The PowerNode 9080 was a dual processor 32-bit Superminicomputer produced by Fort Lauderdale, Florida based electronics company Gould Electronics in the 1980s.  Its UTX/32 4.3BSD Berkeley Unix-based operating system was one of the first multi-processor shared memory implementations of Unix, although the processors operated in a Master-Slave configuration with a Mutual Exclusion (MutEx) lock on all manipulations on Kernel tables.  The second processor, called IPU, left all I/O operations to the main CPU. Machines could be configured for either single or dual processor operation.

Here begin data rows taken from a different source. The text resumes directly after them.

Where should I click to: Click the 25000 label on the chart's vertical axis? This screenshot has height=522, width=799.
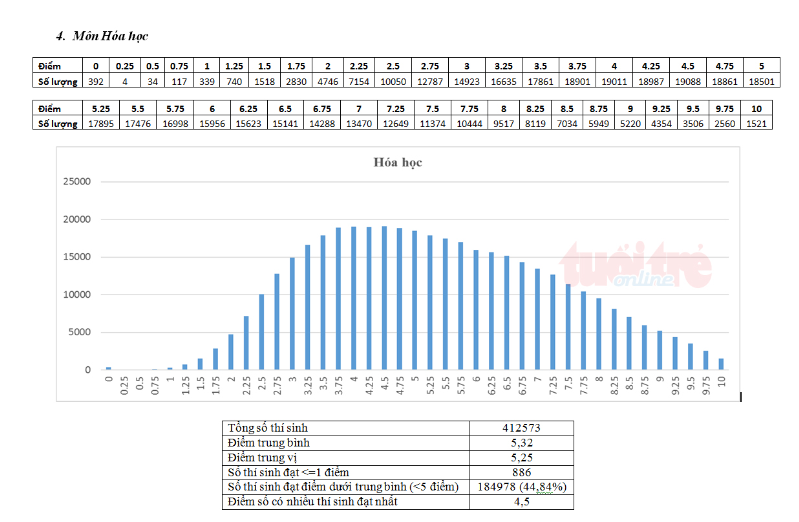[x=77, y=182]
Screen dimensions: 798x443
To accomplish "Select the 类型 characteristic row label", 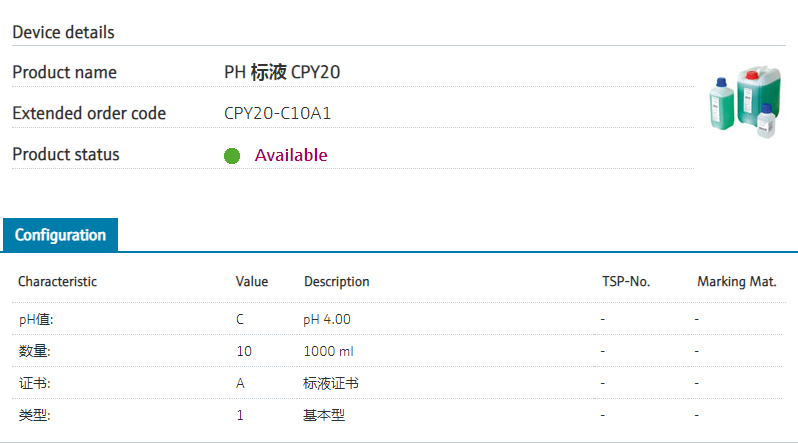I will coord(34,415).
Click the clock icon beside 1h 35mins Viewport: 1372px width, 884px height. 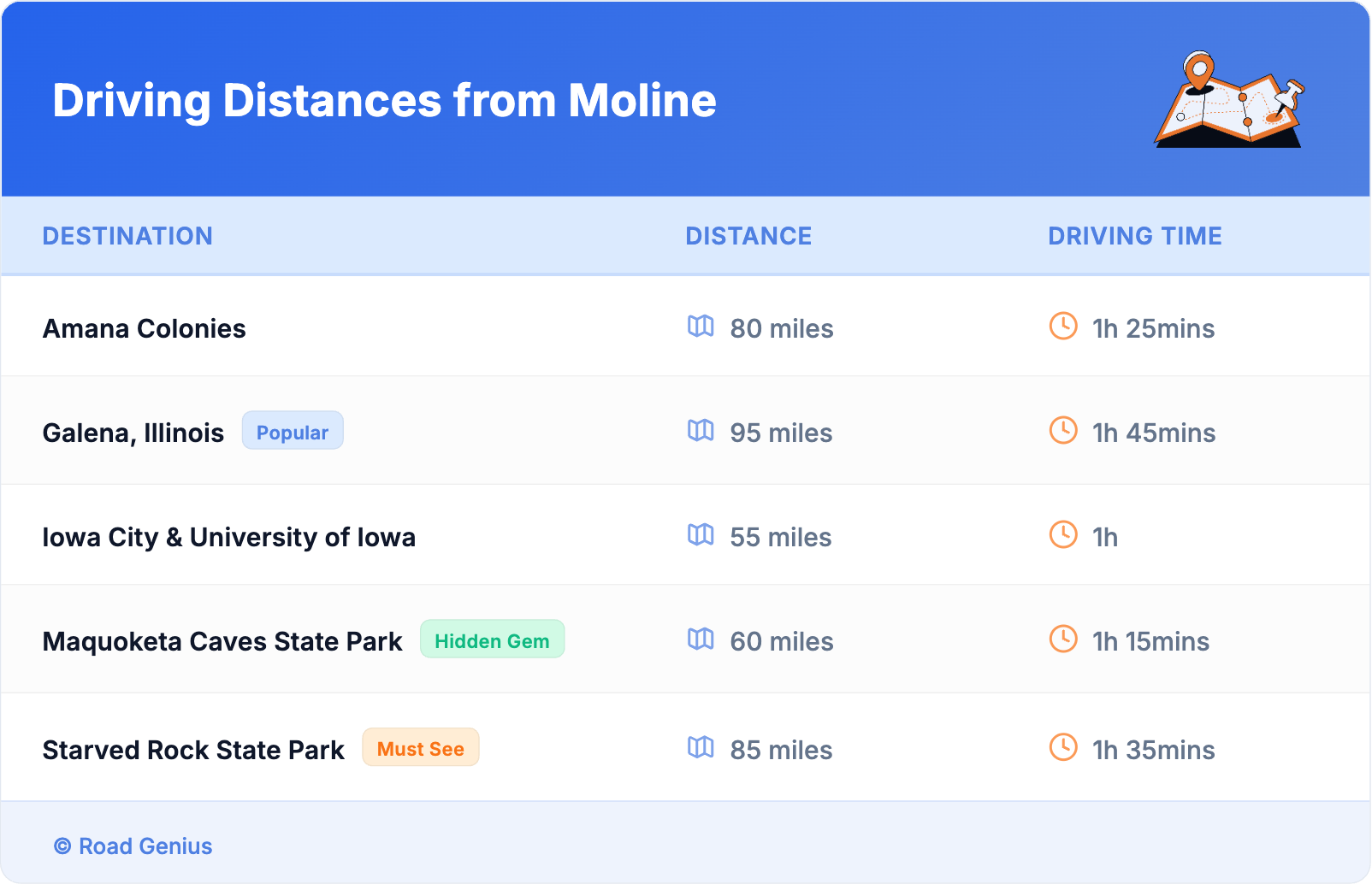pos(1063,748)
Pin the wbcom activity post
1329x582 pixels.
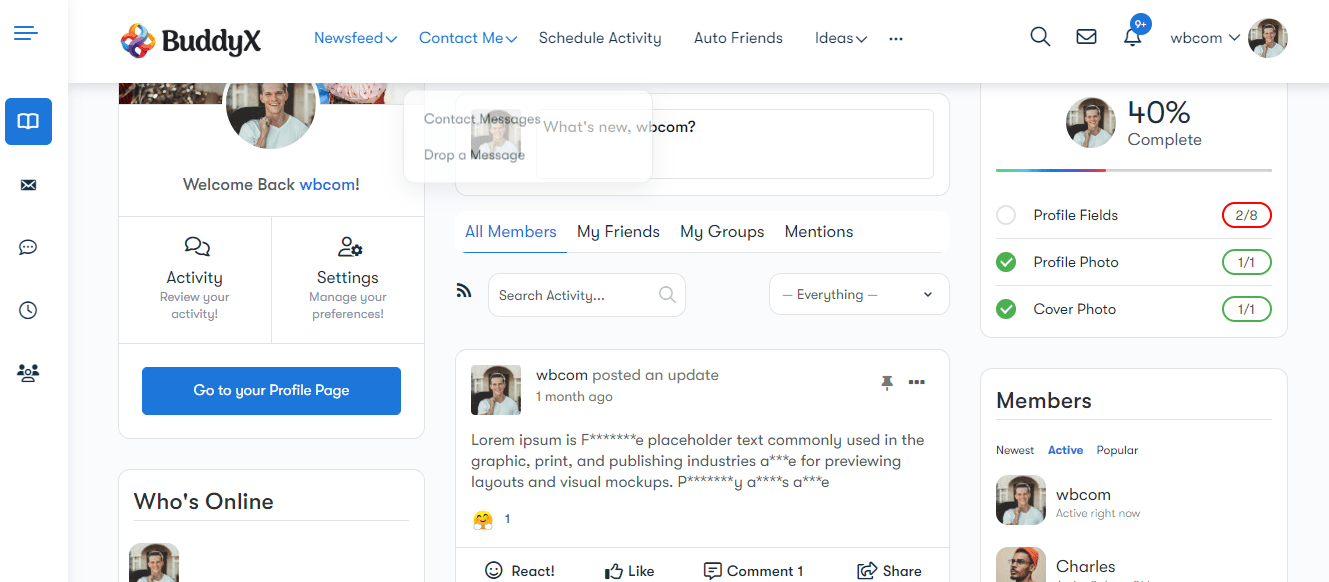pyautogui.click(x=886, y=383)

The machine itself was housed in a number of 19 inch rack cabinets and the main CPUs consisted of 18 boards of ECL logic.  The resulting system was capable of benchmark performances up to 20 MIPS, a very high rating at the time.  The PowerNode systems were a very close relative of Gould Concept-32 real time computer systems running their proprietary MPX real time operating system.  Only about two boards differed between the Unix-running PowerNode machines and the MPX-running real time machines.  The most significant of these was the Memory Management board which had virtual memory mapping abilities in the Unix-variant but not in the real-time variant.

A smaller model of the PowerNode was also available in the form of the Gould PowerNode 6032 and 6040 single processor systems and 6080 dual CPU which achieved a 7 MIPS performance similar to the contemporary DEC VAX-11/780 and VAX-11/785.

The PowerNode series was replaced by the Gould NP-1 series.  When Gould was purchased by Nippon Mining, the computer division was divested on the instructions of the US Government for National Security concerns and became part of Encore Computer.